Actually, before approved into Phase 3 clinical trials in China, only the above two articles have suggested the therapeutic effect of remdesivir on the COVID-19. After careful reading, we found the curative effect about remdesivir was controversial in this case report. Firstly, in this case report [10], the low cycle threshold (Ct) values (18 to 20 in nasopharyngeal specimens and 21 to 22 in oropharyngeal specimens) on illness day 4 suggest the high levels of “2019-nCoV” virus in these specimens, which gradually reduced with the progress of the time. On illness day 11, the high Ct values (33 to 34 in nasopharyngeal specimens and 36 to 40 in oropharyngeal specimens) suggest the low levels of “2019-nCoV” virus in these specimens, which prompts before remdesivir treatment most of the “2019-nCoV” virus were eliminated by the immune system (As shown in Fig 1). This from another level indicates that the therapeutic effect of remdesivir on COVID-19 virus is questionable and need be discussed, which is easily ignored by people.

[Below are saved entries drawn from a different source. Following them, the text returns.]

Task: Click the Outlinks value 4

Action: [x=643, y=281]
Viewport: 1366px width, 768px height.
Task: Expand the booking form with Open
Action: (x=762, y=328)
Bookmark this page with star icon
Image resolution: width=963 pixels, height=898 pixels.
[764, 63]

Secondly, in the research by Wuhan Institute of Virology [11], remdesivir (EC50 = 0.77 μM; CC50 > 100 μM; SI > 129.87) could effectively inhibit the COVID-19 in vitro. This experiment only confirmed the remdesivir inhibition of COVID-19 short-term infection in vitro (2 hours), and no time-effect relationship of remdesivir inhibition was confirmed. Therefore, it is not sufficient to approve remdesivir for Phase 3 clinical trial based on these two studies.